▶ [WHAT YOU SHOULD DO]
Output only the stretch of the listing that starts at the line containing "Database (299, 111)" and ends at the line containing "About China (218, 1482)", reproduced exactly with both ends.

▶ [MATERIAL FOR THIS TASK]
========================================================================
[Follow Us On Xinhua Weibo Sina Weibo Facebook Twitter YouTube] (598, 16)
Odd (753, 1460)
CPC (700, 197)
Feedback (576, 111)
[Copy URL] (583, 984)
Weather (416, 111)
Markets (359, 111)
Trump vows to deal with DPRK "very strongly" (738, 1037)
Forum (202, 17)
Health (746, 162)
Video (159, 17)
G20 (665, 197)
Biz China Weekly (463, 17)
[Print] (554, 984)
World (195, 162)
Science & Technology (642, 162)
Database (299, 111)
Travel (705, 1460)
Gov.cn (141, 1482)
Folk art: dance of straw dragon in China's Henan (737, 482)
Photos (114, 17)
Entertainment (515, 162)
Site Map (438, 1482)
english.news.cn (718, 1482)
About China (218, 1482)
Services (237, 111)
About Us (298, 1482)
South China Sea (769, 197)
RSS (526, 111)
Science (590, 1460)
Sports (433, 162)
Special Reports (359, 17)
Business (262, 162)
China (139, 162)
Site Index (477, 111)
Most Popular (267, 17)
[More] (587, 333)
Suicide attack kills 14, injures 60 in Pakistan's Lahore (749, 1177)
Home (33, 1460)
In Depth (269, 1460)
========================================================================
▶ [RESULT OF THE TASK]
Database (299, 111)
Travel (705, 1460)
Gov.cn (141, 1482)
Folk art: dance of straw dragon in China's Henan (737, 482)
Photos (114, 17)
Entertainment (515, 162)
Site Map (438, 1482)
english.news.cn (718, 1482)
About China (218, 1482)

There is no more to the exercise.